=== Page excerpt ===
EMPTY businesses in Dorset cost taxpayers an average of almost £3 million in lost income each year under a national tax relief scheme.

The law says that landlords of empty business premises cannot be taxed for at least three months.

The scheme is designed to allow for property investment and give landlords time to find a new occupant - but is also putting cash-strapped councils under additional pressure as they struggle to fund essential services such as social care.

The Dorset figures - which do not include Bournemouth, Poole and Christchurch - show that over the past five years, £14,525,741 of potential business rate income has been lost due to premises being empty.

Last year alone, property owners in Dorset were exempt from paying £3,092,723 in tax. Experts have revealed some of the ways landlords avoid paying rates for longer.

Prof Paul Greenhalgh from Northumbria University, has been advising HM Treasury on business rates and empty properties.

He said: “The common avoidance tactics are quite legitimate, to rent the property to a charity or another not for profit group that may be exempt from paying rates.

“Some other tactics are maybe more dubious,” he noted.

“Empty properties can be let to paper companies that then only hang around for a few months and the company then releases the property again and that generates another three month relief period, and you can keep rotating that round like a carousel to maintain the relief.”

After the three month window, most business premises owners must pay full business rates, although industrial premises are exempt for a further three months and listed buildings are exempt indefinitely.

Prof Greenhalgh added: “Another reason why an empty property might not pay rates is when it’s not capable of occupation, and then this comes down to acts of constructive vandalism to the property which would be an avoidance tactic.

“One example might be stripping off the profiled steel panelling off an industrial unit so the building is not capable of occupation and therefore not liable for business rates.”

=== Stored rows ===
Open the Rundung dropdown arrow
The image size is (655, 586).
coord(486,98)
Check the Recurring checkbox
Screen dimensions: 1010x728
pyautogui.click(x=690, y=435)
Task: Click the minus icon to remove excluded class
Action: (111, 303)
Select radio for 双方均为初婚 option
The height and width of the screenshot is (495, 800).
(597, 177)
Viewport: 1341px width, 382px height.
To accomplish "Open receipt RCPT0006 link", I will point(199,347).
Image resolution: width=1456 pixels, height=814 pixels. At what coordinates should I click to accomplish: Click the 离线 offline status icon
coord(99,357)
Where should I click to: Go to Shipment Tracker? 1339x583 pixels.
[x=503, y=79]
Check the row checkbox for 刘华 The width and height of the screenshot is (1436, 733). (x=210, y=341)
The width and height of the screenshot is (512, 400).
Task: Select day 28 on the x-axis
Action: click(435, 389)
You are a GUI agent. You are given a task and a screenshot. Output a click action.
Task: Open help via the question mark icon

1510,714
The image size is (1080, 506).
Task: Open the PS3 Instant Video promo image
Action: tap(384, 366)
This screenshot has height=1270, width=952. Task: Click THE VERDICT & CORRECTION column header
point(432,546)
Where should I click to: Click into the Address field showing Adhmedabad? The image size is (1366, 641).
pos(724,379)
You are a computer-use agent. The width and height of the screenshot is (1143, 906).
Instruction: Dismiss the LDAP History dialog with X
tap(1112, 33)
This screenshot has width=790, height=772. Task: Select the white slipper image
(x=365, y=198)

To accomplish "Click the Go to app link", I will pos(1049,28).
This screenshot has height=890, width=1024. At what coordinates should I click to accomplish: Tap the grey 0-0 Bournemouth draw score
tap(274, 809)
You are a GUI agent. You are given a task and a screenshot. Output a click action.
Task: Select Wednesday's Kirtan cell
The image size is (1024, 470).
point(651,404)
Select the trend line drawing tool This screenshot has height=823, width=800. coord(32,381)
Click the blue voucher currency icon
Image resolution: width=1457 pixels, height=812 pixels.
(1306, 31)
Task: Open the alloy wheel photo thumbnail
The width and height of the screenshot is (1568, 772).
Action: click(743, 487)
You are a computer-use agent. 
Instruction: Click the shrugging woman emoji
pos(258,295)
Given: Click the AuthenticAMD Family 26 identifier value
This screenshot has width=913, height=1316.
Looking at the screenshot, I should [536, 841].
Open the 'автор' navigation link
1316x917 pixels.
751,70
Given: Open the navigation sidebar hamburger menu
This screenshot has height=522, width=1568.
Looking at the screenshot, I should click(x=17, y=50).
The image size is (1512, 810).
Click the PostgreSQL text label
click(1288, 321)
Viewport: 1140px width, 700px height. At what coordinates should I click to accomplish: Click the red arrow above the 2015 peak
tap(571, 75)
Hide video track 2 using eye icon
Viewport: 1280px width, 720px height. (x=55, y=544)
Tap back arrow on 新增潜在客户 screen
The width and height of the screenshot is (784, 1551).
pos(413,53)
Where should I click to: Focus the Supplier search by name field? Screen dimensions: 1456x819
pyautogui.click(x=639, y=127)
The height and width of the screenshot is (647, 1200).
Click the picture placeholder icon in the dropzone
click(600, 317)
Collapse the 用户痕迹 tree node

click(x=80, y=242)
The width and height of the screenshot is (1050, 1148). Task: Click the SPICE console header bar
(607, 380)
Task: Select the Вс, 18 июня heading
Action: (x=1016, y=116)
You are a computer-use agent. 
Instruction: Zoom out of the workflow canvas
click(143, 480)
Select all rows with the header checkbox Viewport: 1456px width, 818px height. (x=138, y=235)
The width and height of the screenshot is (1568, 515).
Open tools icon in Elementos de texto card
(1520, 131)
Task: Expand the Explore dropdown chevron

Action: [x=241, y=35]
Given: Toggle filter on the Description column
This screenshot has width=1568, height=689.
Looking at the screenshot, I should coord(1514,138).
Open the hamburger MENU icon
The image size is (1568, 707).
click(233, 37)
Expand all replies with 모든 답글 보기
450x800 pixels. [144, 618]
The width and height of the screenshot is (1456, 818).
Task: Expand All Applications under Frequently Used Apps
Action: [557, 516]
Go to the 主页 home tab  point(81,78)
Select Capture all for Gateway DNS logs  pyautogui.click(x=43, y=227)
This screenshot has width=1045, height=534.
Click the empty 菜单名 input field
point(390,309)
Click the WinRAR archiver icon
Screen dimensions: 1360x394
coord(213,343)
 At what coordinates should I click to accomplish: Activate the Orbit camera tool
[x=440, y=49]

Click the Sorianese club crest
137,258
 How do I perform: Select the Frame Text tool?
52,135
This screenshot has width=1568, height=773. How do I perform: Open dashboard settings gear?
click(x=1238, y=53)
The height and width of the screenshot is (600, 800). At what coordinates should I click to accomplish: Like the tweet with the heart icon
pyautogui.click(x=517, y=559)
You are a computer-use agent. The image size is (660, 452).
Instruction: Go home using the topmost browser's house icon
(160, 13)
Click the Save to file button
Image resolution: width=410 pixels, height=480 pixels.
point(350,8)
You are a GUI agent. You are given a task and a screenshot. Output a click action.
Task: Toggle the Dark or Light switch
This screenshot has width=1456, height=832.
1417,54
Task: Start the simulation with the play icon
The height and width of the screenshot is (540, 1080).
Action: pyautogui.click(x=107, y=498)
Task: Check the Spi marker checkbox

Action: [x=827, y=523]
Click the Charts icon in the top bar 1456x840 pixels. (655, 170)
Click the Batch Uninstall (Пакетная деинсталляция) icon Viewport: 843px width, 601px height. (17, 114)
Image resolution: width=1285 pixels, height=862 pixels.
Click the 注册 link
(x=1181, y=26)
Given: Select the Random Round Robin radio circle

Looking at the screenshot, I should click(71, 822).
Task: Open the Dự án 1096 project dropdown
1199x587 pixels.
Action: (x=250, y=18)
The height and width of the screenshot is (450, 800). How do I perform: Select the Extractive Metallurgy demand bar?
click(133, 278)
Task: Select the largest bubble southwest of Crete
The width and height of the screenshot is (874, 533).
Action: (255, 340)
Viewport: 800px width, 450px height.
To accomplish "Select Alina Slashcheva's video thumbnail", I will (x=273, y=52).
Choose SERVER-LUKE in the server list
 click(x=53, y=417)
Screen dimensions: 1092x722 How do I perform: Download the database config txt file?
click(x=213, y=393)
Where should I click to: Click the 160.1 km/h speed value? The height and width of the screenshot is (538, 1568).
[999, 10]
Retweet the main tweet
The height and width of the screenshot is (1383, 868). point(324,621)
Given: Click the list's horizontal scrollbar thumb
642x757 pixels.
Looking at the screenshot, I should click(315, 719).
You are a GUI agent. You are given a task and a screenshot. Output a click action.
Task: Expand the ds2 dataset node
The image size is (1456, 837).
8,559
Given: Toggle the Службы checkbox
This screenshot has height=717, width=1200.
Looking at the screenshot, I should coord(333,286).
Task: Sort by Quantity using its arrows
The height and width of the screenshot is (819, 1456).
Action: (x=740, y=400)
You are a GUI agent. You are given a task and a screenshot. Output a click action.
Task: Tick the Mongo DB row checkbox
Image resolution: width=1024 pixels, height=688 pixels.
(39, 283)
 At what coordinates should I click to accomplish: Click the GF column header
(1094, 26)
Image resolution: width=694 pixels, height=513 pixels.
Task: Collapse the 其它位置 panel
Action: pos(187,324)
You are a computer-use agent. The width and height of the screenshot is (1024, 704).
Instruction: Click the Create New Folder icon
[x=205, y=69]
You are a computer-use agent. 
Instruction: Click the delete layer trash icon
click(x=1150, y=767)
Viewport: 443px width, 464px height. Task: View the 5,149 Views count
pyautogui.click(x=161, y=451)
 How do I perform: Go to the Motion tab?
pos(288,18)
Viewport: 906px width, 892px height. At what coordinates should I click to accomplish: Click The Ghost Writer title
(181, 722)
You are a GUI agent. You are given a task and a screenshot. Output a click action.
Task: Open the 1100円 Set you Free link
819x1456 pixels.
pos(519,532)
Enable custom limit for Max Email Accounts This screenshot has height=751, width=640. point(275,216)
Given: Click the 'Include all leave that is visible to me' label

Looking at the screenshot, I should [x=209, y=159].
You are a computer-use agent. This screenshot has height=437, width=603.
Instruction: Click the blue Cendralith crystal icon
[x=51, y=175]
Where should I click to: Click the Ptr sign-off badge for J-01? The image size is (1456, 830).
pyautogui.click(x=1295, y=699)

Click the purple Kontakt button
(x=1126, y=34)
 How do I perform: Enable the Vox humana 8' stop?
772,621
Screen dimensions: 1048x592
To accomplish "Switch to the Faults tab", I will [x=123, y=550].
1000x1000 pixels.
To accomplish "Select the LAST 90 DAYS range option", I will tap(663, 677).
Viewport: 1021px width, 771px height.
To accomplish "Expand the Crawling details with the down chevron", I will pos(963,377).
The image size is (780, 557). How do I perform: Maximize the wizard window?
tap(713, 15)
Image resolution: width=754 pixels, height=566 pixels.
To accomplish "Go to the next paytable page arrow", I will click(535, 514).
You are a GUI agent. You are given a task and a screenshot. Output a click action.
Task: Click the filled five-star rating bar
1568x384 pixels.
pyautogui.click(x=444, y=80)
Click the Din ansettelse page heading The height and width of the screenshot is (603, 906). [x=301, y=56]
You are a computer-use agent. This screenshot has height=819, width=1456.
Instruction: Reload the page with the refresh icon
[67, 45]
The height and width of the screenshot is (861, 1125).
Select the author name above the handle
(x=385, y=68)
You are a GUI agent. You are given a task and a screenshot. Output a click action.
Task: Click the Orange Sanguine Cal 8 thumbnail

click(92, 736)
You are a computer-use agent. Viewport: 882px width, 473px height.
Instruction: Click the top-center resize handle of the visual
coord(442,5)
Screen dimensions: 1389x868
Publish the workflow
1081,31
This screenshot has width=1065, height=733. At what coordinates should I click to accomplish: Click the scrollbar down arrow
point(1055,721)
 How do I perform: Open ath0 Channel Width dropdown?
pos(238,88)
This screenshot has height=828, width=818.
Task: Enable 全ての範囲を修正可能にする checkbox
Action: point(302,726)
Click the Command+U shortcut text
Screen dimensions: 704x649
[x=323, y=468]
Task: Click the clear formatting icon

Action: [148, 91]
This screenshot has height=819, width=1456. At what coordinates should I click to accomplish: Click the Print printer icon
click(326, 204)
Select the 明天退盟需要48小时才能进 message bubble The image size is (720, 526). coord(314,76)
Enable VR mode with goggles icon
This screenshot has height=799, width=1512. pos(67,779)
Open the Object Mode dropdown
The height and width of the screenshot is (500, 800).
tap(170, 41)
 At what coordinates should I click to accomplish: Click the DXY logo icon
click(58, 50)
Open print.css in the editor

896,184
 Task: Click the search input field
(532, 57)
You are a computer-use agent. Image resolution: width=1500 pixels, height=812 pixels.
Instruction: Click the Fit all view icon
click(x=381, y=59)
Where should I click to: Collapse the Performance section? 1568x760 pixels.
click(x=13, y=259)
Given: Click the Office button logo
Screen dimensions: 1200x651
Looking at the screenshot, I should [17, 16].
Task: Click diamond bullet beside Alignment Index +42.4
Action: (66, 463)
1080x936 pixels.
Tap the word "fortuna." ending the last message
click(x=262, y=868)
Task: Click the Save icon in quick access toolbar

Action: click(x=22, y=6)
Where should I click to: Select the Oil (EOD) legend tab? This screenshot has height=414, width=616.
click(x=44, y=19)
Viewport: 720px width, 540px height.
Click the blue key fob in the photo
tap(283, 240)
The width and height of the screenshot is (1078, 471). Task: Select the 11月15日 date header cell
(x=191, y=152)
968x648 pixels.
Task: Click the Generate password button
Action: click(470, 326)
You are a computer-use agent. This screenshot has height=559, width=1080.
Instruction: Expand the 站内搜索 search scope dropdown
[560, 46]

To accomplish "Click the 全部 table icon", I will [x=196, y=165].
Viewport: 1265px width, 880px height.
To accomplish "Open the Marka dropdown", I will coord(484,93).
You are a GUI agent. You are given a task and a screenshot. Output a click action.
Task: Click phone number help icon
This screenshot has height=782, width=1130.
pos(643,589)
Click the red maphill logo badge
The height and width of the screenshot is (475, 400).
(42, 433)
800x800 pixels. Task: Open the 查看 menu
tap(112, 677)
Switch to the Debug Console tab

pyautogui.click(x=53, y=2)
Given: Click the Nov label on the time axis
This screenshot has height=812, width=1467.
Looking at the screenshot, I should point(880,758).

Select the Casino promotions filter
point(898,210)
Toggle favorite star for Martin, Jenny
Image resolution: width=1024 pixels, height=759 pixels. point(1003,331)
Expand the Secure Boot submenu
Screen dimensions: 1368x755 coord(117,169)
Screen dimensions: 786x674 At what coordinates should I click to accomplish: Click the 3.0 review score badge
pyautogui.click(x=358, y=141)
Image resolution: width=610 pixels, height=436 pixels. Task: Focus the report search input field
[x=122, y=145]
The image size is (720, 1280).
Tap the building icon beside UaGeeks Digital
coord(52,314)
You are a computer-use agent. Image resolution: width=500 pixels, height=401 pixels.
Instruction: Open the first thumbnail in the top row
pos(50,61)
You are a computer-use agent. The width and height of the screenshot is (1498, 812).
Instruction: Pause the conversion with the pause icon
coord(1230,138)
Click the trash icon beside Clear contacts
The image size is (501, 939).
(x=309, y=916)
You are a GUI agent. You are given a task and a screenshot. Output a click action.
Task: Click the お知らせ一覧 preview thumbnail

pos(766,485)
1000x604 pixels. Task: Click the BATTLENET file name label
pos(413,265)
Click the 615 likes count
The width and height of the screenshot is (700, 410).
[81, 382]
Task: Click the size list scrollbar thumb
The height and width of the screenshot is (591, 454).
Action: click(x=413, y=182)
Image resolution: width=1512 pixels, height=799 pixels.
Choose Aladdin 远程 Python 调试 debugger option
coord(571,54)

=== What is required ===
Reproduce word for word the part of the article on empty business premises in Dorset that begins with the words "Last year alone, property" and ends after the words "from paying rates.". The records have no role in this exercise.

=== Finished answer ===
Last year alone, property owners in Dorset were exempt from paying £3,092,723 in tax. Experts have revealed some of the ways landlords avoid paying rates for longer.

Prof Paul Greenhalgh from Northumbria University, has been advising HM Treasury on business rates and empty properties.

He said: “The common avoidance tactics are quite legitimate, to rent the property to a charity or another not for profit group that may be exempt from paying rates.